I clearly went too far because I was satirizing your mischaracterization of other people’s arguments

Who’s arguments did I mischaracterize in the initial comment I made? The National Guard’s? What a load of horseshit, you came out of the gate attacking me for no reason.

Buying “a” gun won’t do anything meaningful in and of itself. We need some people to buy a lot of guns and ammo.

What does it matter if one person buys 10 guns to give to 10 people, or if 10 people buy their own guns? The end result is the same. You’re just putting ideological hangups before pragmatism.

We need lots of people thinking about each other. We need people thinking about things like food, water, waste, etc.

None of which is precluded by buying a gun.

Like the US government has never caved because somebody shot a bullet at them. They cave because airports get shutdown, because trash stops being collected.

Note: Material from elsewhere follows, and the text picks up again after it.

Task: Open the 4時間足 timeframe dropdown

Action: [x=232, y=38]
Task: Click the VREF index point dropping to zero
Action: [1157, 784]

Neither of these is correct. For example, the US government caved when the NVA shot a bunch of bullets at them. They also have the capability of suppressing strikes at gunpoint, if it comes to that. Just as they did the student demonstrators at Kent State. Strikes can be effective, but if you have no capability to fight back, then it’s not likely to be enough.

Like a bunch of military drones come through your door you won’t even have the opportunity to kill a single fascist. You’re just dead, killed by a guy essentially playing a video game. A missile is the same thing

Of course. I never disputed that. But they aren’t sending drones or launching missiles, they’re sending people.

There’s no heroic fantasy where just owning a gun lets people takedown a fascist.

That’s just obviously false. Are fascists impervious to bullets now? Is Charlie Kirk still alive, then?